# [V] erkaufe   Batman Arkham Knight  Gutscheincode / Key (von Nvidia)



## hansmeiser87 (1. Juni 2015)

Da der Verkauf von meinem Witcher 3 Key hier so gut geklappt hat,

verkaufe hier meinen *Batman Arkham Knight Key* aus der Nvidia Promotion für eine GTX980.
Der Key dient zum digitalen Download des Spiels.

Ich dachte an 30€ als fairen Preis für diesen Actionkracher.

Bezahlung per Paypal (damit ihr, als Käufer vollen Verkäuferschutz genießt!)

Einzulösen ist der Key hier:
https://redeem.geforce.com/de-de

Genaue Anleitung bezüglich des Einlösens ist hier zu finden:
GeForce GTX „The Witcher 3: Wild Hunt“ und „Batman: Arkham Knight“ Bundle | NVIDIA

Nach Geldeingang schicke ich den Code umgehend per Mail/PN an den Käufer!
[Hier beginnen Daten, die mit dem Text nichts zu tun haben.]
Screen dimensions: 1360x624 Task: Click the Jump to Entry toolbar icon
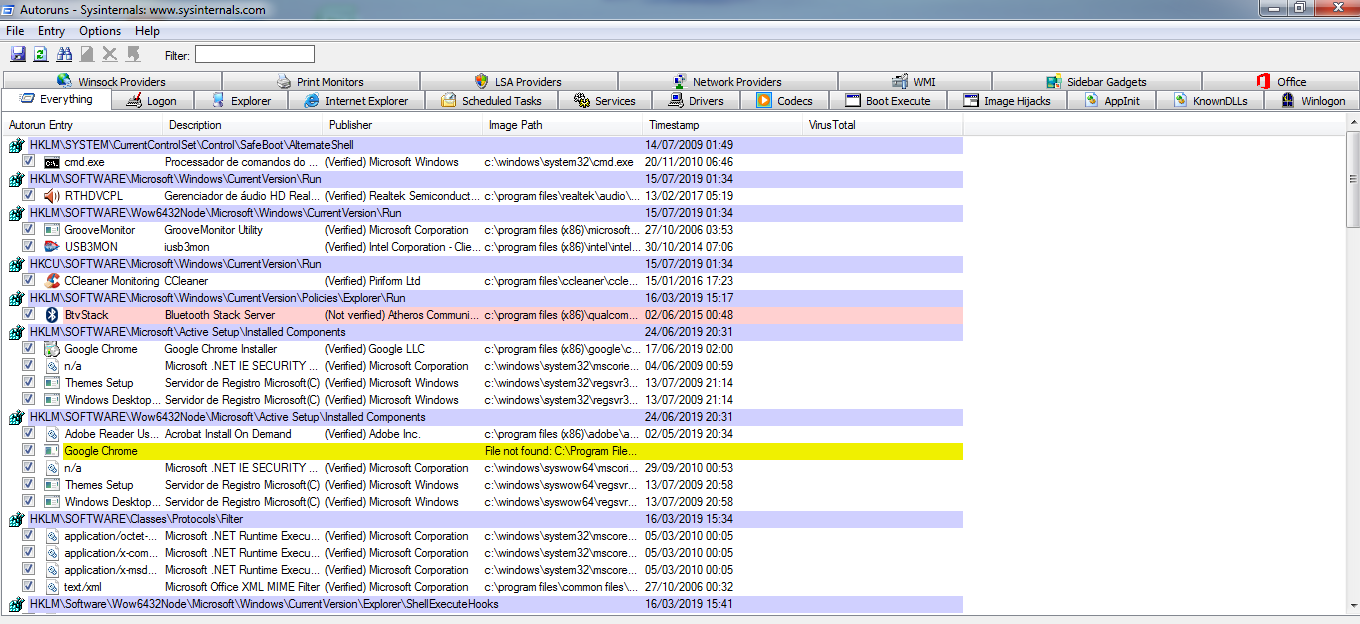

- Ein kostenloser Steam-Account wird benötigt
- Der Promotion-Code ist bis zum 31. Juli 2015 gültig.


----------



## hansmeiser87 (2. Juni 2015)

Push!

30€ Verhandlungsbasis!


----------



## smutjesmooth (3. Juni 2015)

Bei Kinguin bekommt man den Key für 19.99 €. Da wirst du wohl bisschen runtergehen müssen.
Da du auch erst frisch angemeldet bist hier wirds schwierig den Key hier zu verkaufen.
Aber trotzdem viel Erfolg.


----------



## hansmeiser87 (9. Juni 2015)

neuer Preis:

das neueste Batman für 20 € !

Außerdem ist der Paypal-Käuferschutz mindestens genauso gut, wie der von Kinguin !


----------



## hansmeiser87 (20. Juni 2015)

Preisanpassung:

NUR NOCH 19 EURO!!

bei Interesse PM an mich !


----------